Ti-Ni shape memory alloys have been widely used in industrial and medical applications, but are disadvantaged by the large hysteresis resulting from by their low reactivity. While it has been reported that the addition of Cu in Ti-Ni binary alloys will decrease the hysteresis, Ti-Ni-Cu alloys with more than 13 at.% Cu concentration are very brittle and cannot be processed industrially. In this study, Ti-Ni-Cu thin films with more than 13 at.% Cu content were prepared by magnetron sputtering. The Cu content in the prepared films was changed from 15.2 at.% to 22.5 at.%, values that were determined by Energy-dispersive X-ray spectroscopy. X-ray diffraction measurements (XRD) were used to analyze the crystal structure of the thin films, while differential scanning calorimetry was employed to evaluate the hysteresis and phase transformation behavior associated with these films.
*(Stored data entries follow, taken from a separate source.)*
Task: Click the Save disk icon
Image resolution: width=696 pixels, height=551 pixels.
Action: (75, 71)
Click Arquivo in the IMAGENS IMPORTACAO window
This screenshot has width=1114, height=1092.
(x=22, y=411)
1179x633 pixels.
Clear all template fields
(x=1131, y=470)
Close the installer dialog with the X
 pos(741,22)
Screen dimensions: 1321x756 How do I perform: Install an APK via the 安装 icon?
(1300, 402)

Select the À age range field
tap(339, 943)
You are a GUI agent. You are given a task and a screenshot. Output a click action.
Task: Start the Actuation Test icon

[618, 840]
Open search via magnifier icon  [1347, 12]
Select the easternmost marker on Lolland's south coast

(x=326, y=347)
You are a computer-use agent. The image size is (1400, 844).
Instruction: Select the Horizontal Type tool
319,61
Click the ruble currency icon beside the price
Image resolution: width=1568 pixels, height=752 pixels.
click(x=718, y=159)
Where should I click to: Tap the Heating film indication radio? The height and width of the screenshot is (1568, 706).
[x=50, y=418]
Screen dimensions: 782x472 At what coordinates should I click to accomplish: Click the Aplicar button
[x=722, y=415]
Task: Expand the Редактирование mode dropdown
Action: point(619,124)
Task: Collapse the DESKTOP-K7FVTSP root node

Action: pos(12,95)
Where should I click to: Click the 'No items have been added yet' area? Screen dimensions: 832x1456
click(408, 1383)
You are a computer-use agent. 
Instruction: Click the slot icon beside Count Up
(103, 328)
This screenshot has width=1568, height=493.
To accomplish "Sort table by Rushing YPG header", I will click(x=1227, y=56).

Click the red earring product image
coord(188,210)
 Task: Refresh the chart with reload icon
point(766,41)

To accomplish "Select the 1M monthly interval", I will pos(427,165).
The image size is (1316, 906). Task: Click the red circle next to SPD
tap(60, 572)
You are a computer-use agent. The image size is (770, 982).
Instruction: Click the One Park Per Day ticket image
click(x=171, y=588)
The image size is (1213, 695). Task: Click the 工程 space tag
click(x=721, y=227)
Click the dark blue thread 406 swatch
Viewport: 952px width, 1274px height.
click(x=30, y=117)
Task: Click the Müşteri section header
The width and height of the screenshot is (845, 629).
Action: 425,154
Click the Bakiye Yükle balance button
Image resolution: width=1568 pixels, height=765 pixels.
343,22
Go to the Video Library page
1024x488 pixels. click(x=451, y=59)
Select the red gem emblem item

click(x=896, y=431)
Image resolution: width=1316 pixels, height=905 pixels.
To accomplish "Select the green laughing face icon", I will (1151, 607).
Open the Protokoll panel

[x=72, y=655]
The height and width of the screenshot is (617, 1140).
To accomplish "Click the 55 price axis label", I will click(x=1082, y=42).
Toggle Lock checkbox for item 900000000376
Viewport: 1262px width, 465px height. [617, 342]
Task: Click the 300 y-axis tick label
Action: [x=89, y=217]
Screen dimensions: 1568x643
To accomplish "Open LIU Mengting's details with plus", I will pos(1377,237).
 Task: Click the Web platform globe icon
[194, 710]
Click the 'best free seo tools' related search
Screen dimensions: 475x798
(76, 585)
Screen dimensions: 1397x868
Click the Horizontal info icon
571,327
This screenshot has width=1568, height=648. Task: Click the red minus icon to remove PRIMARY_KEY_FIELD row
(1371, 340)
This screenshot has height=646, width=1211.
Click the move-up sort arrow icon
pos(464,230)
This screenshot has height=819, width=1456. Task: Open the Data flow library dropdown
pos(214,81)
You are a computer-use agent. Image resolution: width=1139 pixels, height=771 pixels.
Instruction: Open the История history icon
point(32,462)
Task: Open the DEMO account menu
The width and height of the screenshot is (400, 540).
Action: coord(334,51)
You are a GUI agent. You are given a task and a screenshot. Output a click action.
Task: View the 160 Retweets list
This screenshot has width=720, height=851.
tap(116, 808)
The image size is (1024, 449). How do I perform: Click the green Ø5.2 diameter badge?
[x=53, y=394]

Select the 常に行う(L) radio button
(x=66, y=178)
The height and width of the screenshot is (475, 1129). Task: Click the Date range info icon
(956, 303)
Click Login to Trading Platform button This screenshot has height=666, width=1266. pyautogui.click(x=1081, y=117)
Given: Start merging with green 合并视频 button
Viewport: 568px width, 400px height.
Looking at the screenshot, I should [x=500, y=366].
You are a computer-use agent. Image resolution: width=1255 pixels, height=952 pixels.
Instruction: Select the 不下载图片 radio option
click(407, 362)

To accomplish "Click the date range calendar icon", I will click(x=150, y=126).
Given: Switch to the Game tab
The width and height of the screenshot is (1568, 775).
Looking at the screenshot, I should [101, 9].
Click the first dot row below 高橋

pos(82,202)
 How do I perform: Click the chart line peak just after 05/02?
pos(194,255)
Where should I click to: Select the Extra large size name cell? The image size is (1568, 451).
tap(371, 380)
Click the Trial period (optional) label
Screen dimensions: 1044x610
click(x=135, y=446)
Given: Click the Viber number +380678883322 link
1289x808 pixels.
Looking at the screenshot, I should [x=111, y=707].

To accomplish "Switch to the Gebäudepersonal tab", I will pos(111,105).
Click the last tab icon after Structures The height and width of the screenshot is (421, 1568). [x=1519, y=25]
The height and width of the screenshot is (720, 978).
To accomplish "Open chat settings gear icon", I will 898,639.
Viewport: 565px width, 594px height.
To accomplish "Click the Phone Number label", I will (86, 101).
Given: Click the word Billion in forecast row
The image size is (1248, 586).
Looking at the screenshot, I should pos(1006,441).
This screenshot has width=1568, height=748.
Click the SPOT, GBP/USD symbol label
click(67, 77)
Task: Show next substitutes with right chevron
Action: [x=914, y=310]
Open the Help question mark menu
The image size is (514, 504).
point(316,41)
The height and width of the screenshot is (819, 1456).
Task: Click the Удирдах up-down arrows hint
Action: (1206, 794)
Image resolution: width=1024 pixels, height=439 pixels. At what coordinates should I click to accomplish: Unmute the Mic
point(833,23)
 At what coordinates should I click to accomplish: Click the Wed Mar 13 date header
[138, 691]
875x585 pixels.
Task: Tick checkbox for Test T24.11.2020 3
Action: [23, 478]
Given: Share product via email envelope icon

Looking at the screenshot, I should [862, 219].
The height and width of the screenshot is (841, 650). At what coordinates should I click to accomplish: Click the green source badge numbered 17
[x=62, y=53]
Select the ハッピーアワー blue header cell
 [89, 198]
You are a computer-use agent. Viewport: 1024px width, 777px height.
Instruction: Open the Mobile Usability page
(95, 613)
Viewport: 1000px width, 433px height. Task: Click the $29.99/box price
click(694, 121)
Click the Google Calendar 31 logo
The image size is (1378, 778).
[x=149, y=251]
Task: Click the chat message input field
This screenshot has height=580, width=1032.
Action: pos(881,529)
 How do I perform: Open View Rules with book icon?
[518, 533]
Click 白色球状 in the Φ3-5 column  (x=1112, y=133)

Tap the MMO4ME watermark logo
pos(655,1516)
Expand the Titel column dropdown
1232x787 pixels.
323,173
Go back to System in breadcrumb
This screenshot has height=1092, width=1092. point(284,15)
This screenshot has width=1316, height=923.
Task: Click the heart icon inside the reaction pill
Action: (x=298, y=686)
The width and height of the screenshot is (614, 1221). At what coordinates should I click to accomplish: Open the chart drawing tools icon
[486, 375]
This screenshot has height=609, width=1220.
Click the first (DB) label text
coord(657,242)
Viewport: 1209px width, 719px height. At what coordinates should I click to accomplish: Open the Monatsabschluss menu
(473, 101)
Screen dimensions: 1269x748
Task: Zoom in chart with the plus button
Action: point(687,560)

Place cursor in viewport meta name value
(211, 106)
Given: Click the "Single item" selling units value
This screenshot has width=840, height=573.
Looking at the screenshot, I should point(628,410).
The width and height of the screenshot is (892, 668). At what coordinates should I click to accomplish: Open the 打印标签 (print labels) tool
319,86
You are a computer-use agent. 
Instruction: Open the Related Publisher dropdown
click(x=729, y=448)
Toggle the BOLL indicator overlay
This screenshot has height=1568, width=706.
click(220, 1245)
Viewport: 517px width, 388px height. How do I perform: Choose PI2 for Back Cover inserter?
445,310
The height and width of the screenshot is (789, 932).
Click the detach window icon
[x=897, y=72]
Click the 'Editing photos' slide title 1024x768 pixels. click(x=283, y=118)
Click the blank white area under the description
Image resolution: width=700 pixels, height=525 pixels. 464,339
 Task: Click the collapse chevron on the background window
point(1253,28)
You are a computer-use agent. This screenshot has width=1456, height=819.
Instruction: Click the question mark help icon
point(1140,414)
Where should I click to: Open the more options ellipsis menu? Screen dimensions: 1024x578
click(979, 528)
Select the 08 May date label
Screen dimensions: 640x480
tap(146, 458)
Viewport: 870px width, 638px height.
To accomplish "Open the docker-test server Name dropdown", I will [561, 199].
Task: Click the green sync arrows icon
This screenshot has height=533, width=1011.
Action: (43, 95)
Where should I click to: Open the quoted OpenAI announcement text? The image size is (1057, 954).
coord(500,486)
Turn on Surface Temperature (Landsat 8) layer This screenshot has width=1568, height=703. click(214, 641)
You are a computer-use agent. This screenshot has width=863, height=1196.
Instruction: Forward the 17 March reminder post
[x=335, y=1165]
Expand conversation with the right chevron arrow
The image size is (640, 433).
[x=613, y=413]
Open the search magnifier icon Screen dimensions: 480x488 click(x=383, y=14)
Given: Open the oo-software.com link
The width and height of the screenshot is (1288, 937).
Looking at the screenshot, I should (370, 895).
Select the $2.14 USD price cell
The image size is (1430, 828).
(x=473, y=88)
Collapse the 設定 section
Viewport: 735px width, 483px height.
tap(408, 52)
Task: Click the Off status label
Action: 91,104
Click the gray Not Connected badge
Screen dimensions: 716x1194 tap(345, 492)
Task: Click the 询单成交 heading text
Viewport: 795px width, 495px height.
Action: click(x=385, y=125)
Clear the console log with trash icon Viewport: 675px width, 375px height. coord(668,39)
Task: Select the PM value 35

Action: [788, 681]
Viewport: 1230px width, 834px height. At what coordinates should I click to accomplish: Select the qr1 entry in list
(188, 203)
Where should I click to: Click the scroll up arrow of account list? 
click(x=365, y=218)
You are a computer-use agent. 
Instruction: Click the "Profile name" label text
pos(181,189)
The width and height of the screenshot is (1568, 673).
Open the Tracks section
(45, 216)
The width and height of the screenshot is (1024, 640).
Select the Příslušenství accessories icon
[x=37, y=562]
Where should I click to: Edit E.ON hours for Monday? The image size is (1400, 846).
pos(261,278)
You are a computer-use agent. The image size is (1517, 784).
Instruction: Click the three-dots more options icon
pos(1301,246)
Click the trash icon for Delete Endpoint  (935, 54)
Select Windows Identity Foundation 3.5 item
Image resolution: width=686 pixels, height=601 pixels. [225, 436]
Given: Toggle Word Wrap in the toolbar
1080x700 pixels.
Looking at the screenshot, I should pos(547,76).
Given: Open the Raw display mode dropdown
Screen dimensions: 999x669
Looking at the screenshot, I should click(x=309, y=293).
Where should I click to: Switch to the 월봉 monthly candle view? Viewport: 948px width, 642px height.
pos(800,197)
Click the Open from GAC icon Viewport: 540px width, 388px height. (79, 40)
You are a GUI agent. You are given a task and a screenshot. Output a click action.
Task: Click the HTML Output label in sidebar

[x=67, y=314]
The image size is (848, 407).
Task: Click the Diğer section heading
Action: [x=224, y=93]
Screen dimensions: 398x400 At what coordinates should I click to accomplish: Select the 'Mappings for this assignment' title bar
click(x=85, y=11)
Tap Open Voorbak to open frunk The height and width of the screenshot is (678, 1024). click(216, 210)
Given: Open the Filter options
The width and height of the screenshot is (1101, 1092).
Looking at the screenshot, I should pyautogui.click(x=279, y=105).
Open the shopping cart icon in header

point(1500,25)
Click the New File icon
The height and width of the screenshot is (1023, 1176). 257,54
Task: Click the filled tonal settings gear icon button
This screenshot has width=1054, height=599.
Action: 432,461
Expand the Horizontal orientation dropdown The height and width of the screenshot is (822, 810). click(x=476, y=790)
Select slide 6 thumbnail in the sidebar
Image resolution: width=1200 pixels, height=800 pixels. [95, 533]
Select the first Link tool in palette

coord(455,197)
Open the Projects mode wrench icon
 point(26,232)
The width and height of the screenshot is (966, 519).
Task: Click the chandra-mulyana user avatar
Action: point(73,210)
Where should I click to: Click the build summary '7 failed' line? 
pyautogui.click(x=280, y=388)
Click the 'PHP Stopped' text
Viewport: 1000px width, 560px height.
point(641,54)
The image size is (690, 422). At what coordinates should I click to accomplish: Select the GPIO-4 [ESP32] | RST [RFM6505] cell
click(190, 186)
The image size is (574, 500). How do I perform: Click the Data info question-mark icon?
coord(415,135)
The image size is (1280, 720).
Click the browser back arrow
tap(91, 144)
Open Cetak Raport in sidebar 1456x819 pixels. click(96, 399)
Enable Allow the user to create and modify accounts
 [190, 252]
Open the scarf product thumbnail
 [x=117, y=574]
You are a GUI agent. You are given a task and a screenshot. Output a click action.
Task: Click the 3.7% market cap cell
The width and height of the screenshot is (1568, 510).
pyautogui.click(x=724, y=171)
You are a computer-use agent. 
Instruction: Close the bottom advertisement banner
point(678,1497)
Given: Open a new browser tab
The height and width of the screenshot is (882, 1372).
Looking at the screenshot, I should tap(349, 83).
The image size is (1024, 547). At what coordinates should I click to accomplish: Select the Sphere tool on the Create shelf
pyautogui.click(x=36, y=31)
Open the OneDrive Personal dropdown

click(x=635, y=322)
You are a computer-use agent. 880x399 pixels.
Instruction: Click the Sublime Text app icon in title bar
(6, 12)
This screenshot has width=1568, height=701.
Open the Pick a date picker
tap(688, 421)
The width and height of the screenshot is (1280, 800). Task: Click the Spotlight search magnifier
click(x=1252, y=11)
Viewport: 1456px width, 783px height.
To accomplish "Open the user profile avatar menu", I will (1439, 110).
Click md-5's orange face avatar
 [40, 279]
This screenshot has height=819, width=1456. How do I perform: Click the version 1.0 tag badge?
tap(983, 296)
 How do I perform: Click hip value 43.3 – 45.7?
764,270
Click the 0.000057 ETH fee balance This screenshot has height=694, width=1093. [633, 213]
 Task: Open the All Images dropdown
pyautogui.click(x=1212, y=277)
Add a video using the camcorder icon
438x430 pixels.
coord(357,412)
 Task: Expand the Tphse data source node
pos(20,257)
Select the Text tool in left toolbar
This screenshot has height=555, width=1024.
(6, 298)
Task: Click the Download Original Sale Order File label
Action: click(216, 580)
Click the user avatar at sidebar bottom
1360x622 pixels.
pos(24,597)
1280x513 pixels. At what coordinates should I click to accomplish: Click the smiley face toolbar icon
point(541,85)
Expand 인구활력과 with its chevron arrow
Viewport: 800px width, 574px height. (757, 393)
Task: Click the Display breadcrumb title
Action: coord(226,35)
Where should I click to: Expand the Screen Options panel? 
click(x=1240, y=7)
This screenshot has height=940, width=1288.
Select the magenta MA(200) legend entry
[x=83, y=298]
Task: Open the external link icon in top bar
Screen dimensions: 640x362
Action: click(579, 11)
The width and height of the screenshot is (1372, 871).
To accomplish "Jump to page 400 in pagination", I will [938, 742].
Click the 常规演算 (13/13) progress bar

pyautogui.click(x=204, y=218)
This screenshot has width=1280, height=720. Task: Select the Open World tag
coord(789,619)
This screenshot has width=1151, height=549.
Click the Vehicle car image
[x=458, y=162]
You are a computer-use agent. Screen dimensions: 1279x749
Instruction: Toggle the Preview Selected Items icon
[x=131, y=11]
To confirm the accurate phase transformation behavior, low temperature XRD measurements were performed within the temperature range of 343 K to 280 K. The superelastic characteristics and mechanical properties of the thin films were investigated by Dynamic Mechanical Analysis and a nanoindentation test. The Ti-Ni-Cu thin films exhibited single-stage transformation behavior (B2 (cubic)-B19 (orthorhombic)) during thermal cycling. The phase transformation hysteresis was confirmed to be smaller than that of the Ti-Ni binary thin film. The hardness and the superelasticity energy recovery ratio were found to decrease as the Cu concentration increased in the Ti-Ni-Cu thin films.